TASK INSTRUCTIONS: In the article on state pension forecast errors, reproduce the part that opens with the words "Royal London published" and closes with "about 360,000 individuals.", replacing "letter" with "statement".

Two government departments are in disarray over errors with the state pension forecast and have disagreed about which of them is holding the relevant data.
HM Revenue & Customs told FTAdviser in a Freedom of Information request it does not hold any data on the changes to people's state pension forecasts after discrepancies were raised by consumers.
But in May, the minister for pensions and financial inclusion, Guy Opperman, had told Parliament that the Department for Work and Pensions did not have this data either, as it had referred it on to HMRC for investigation.
FTAdviser reported in January 2018 that some of the state pension forecast could be showing incorrect amounts, especially for people with contracted out benefits.
According to Royal London, some of the online estimates are inconsistent with written statements people have received, with the more recent updates in particular being incorrect.
Royal London published a letter from Mr Opperman in June which stated that currently about 3 per cent of people are impacted by errors in their state pension estimates, which corresponds to about 360,000 individuals.

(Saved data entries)
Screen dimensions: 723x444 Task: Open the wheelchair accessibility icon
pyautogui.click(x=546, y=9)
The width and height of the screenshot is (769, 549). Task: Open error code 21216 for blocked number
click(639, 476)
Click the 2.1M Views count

==

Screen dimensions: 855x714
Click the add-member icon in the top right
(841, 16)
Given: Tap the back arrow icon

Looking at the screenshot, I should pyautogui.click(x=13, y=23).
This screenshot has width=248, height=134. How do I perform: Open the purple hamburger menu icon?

YOUR SOLUTION:
Royal London published a statement from Mr Opperman in June which stated that currently about 3 per cent of people are impacted by errors in their state pension estimates, which corresponds to about 360,000 individuals.